His ponies, all five of them, were washed away by the floods in Rambada, 7 kms from Kedarnath, the epi-center of the tragedy.
He says during peak season there are around 10,000 ponies in the Rambada- Gaurikund area.
On June 16, he was having his breakfast when a sudden gush of water and silt washed away his ponies, and everything in sight. Rakesh got stuck in the sludge with a broken leg. He was able to free himself only hours later. Help came a day later.
"My cousin, who was with me, was washed away in front of my eyes. I have lost everything," he says.
Rakesh's leg had to be amputated to save his life.
In a neighbouring ward, Rajkishor Trivedi is nursing a fractured leg. He ran into the Kedarnath temple, seconds before his shop was washed away by the rain.

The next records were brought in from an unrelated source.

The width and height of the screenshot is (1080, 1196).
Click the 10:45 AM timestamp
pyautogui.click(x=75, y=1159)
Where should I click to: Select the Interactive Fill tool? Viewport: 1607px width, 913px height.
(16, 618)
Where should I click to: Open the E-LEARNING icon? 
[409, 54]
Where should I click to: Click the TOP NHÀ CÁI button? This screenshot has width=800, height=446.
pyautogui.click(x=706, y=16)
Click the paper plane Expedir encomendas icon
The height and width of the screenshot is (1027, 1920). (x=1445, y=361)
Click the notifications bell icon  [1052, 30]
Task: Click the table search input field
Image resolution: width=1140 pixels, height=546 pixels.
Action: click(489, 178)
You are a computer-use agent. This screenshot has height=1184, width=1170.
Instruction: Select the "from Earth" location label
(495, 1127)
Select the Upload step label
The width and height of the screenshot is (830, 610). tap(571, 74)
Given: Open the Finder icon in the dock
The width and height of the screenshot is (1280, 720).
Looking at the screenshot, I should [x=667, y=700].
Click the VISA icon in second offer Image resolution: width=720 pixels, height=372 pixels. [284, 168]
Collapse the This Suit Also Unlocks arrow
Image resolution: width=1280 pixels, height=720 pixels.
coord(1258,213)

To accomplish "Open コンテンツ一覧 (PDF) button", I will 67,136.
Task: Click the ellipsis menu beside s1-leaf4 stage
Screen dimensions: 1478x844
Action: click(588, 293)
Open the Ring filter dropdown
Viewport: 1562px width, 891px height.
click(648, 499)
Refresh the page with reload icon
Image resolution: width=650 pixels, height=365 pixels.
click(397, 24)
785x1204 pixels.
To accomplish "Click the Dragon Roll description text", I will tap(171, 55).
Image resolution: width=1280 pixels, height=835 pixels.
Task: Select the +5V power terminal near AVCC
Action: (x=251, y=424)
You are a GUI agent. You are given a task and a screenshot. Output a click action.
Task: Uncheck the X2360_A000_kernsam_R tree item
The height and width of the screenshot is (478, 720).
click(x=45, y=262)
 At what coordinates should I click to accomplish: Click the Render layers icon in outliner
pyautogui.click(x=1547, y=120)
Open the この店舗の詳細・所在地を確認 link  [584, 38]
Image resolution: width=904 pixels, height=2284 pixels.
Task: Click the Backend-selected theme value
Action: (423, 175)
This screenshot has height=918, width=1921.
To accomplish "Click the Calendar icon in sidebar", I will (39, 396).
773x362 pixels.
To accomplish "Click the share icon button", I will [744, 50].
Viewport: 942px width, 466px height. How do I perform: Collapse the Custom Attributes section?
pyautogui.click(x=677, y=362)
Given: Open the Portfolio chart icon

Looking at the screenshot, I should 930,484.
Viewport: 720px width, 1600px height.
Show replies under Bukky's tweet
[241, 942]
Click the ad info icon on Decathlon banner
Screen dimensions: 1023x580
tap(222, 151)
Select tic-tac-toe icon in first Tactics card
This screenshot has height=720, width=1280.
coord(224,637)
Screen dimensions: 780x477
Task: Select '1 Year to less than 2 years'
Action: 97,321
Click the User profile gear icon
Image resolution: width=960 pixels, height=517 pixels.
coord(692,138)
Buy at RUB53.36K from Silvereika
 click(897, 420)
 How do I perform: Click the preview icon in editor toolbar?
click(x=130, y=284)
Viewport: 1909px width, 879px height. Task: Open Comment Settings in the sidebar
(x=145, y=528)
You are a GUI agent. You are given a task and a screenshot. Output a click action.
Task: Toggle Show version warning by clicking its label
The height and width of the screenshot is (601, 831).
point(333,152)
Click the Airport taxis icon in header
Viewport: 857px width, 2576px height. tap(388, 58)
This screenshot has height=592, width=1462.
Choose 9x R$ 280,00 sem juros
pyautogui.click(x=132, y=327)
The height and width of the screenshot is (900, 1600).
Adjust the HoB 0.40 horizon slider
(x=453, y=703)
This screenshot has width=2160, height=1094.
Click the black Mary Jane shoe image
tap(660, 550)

"It was around 7 in the morning on June 17. It was raining non-stop. I saw the water coming towards us with such force, I ran into the temple. If I had waited a little longer, I don't think I would have survived," Mr Trivedi says.
His savings and investments have been washed away. There is also uncertainty over the yatra, which has been his lifeline for over a decade.
These are heartbreaking stories of survival, where the future already poses a big question mark.
As for a three-year-old girl, who the hospital staff calls 'pari', there is still no word on who are parents are of where they could be. If only her smile could wash away the uncertainties that lie ahead.